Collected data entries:
++++++
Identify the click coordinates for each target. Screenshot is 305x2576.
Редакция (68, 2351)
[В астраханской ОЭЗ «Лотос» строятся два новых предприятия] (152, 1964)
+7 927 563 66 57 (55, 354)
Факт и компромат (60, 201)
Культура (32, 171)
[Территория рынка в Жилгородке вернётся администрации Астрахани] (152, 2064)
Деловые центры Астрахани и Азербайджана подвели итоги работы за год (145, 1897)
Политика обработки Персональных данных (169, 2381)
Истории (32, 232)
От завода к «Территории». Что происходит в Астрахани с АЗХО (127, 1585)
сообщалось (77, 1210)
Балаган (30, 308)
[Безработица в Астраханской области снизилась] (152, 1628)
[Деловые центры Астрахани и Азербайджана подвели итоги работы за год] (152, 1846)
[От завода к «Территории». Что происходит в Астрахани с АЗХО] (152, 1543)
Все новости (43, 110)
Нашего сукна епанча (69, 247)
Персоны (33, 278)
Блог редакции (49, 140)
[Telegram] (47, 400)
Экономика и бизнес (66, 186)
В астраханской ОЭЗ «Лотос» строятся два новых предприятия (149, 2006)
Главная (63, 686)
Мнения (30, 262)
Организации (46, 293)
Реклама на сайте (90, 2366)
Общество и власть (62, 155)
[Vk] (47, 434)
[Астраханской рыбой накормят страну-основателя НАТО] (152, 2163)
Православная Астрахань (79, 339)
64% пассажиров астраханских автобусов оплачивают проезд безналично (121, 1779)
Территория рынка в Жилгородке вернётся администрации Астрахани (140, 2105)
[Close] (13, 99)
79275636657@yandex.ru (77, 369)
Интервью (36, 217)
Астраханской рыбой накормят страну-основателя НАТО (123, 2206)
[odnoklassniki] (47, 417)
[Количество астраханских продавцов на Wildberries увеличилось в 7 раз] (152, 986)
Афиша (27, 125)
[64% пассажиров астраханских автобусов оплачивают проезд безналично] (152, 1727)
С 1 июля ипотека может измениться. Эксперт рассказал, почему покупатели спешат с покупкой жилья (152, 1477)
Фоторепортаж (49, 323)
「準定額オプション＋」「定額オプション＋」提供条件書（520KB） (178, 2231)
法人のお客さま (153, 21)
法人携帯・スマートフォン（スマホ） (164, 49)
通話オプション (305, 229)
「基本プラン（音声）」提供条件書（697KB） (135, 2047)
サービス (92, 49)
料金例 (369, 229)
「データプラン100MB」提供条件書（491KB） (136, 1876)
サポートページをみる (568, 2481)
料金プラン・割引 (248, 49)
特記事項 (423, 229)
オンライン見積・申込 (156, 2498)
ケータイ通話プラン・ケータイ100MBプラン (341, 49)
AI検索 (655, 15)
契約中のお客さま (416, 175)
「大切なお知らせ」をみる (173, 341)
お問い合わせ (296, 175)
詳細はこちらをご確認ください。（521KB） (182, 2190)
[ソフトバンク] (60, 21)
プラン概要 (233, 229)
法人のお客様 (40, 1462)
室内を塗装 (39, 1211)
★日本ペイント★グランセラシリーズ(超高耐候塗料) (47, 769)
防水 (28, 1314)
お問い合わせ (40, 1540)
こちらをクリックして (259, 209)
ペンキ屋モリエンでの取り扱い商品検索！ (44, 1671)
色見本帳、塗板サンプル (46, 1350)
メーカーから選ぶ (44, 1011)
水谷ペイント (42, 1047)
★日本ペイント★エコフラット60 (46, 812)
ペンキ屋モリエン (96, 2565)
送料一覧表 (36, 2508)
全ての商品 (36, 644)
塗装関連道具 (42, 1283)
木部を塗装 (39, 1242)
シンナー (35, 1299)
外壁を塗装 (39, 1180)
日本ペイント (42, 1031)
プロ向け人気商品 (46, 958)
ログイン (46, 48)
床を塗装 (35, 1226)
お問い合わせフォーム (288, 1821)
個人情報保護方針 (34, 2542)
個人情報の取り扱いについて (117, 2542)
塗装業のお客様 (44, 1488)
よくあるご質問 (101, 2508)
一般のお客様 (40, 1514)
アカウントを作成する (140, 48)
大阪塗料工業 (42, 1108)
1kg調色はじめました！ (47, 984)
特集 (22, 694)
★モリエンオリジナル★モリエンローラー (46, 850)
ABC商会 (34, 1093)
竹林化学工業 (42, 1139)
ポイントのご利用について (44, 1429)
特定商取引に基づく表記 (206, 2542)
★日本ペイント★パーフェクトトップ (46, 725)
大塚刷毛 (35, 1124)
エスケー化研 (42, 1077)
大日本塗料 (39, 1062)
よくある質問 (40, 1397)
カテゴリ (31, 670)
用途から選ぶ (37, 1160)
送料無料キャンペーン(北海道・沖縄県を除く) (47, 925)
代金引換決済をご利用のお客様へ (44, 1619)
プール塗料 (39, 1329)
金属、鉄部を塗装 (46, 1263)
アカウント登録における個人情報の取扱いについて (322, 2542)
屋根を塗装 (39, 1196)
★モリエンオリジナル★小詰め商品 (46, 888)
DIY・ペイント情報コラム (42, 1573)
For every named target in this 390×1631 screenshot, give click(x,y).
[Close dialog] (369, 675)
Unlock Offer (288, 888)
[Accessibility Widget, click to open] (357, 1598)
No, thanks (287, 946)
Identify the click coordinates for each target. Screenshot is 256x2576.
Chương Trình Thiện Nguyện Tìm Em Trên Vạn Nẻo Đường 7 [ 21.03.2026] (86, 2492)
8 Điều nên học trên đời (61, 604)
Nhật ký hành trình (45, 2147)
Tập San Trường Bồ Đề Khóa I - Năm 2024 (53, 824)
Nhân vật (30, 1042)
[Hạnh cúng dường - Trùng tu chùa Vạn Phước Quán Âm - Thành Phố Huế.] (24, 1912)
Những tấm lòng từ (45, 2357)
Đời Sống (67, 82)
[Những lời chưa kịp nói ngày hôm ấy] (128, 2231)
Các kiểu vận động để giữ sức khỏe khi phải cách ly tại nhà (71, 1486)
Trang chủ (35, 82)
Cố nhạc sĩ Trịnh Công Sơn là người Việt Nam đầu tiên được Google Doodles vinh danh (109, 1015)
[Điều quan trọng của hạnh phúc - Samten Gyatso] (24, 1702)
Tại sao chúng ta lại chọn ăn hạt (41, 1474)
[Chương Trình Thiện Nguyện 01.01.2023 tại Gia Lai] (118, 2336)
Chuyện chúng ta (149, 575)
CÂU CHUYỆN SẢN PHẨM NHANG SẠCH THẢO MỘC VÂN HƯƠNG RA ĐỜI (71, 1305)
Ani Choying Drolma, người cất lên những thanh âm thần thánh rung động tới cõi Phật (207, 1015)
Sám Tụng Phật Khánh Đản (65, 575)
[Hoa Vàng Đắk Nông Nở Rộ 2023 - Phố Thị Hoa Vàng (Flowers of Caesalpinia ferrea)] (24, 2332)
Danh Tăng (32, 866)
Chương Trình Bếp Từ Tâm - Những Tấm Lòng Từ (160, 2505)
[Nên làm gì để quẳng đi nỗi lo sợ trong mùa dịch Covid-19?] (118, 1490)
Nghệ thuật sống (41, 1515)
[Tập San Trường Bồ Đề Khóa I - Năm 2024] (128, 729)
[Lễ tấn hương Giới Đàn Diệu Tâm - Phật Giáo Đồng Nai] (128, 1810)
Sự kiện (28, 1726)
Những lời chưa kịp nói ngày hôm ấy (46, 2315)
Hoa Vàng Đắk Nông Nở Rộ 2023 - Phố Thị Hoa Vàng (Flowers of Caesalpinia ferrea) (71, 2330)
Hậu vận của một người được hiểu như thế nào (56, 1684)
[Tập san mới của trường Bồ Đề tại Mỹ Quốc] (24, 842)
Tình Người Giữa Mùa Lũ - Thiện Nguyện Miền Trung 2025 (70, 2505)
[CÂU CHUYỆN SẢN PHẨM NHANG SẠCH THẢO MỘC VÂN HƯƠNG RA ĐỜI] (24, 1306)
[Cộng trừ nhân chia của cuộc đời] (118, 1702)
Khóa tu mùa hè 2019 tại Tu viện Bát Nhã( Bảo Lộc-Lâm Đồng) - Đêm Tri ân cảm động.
++++++
ACTIVITY: Only the lines above from the one with "塗装業のお客様 (44, 1488)" through the one with "Những lời chưa kịp nói ngày hôm ấy (46, 2315)" should be duplicated, character for character.

TASK SOLUTION:
塗装業のお客様 (44, 1488)
よくあるご質問 (101, 2508)
一般のお客様 (40, 1514)
アカウントを作成する (140, 48)
大阪塗料工業 (42, 1108)
1kg調色はじめました！ (47, 984)
特集 (22, 694)
★モリエンオリジナル★モリエンローラー (46, 850)
ABC商会 (34, 1093)
竹林化学工業 (42, 1139)
ポイントのご利用について (44, 1429)
特定商取引に基づく表記 (206, 2542)
★日本ペイント★パーフェクトトップ (46, 725)
大塚刷毛 (35, 1124)
エスケー化研 (42, 1077)
大日本塗料 (39, 1062)
よくある質問 (40, 1397)
カテゴリ (31, 670)
用途から選ぶ (37, 1160)
送料無料キャンペーン(北海道・沖縄県を除く) (47, 925)
代金引換決済をご利用のお客様へ (44, 1619)
プール塗料 (39, 1329)
金属、鉄部を塗装 (46, 1263)
アカウント登録における個人情報の取扱いについて (322, 2542)
屋根を塗装 (39, 1196)
★モリエンオリジナル★小詰め商品 (46, 888)
DIY・ペイント情報コラム (42, 1573)
For every named target in this 390×1631 screenshot, give click(x,y).
[Close dialog] (369, 675)
Unlock Offer (288, 888)
[Accessibility Widget, click to open] (357, 1598)
No, thanks (287, 946)
Identify the click coordinates for each target. Screenshot is 256x2576.
Chương Trình Thiện Nguyện Tìm Em Trên Vạn Nẻo Đường 7 [ 21.03.2026] (86, 2492)
8 Điều nên học trên đời (61, 604)
Nhật ký hành trình (45, 2147)
Tập San Trường Bồ Đề Khóa I - Năm 2024 (53, 824)
Nhân vật (30, 1042)
[Hạnh cúng dường - Trùng tu chùa Vạn Phước Quán Âm - Thành Phố Huế.] (24, 1912)
Những tấm lòng từ (45, 2357)
Đời Sống (67, 82)
[Những lời chưa kịp nói ngày hôm ấy] (128, 2231)
Các kiểu vận động để giữ sức khỏe khi phải cách ly tại nhà (71, 1486)
Trang chủ (35, 82)
Cố nhạc sĩ Trịnh Công Sơn là người Việt Nam đầu tiên được Google Doodles vinh danh (109, 1015)
[Điều quan trọng của hạnh phúc - Samten Gyatso] (24, 1702)
Tại sao chúng ta lại chọn ăn hạt (41, 1474)
[Chương Trình Thiện Nguyện 01.01.2023 tại Gia Lai] (118, 2336)
Chuyện chúng ta (149, 575)
CÂU CHUYỆN SẢN PHẨM NHANG SẠCH THẢO MỘC VÂN HƯƠNG RA ĐỜI (71, 1305)
Ani Choying Drolma, người cất lên những thanh âm thần thánh rung động tới cõi Phật (207, 1015)
Sám Tụng Phật Khánh Đản (65, 575)
[Hoa Vàng Đắk Nông Nở Rộ 2023 - Phố Thị Hoa Vàng (Flowers of Caesalpinia ferrea)] (24, 2332)
Danh Tăng (32, 866)
Chương Trình Bếp Từ Tâm - Những Tấm Lòng Từ (160, 2505)
[Nên làm gì để quẳng đi nỗi lo sợ trong mùa dịch Covid-19?] (118, 1490)
Nghệ thuật sống (41, 1515)
[Tập San Trường Bồ Đề Khóa I - Năm 2024] (128, 729)
[Lễ tấn hương Giới Đàn Diệu Tâm - Phật Giáo Đồng Nai] (128, 1810)
Sự kiện (28, 1726)
Những lời chưa kịp nói ngày hôm ấy (46, 2315)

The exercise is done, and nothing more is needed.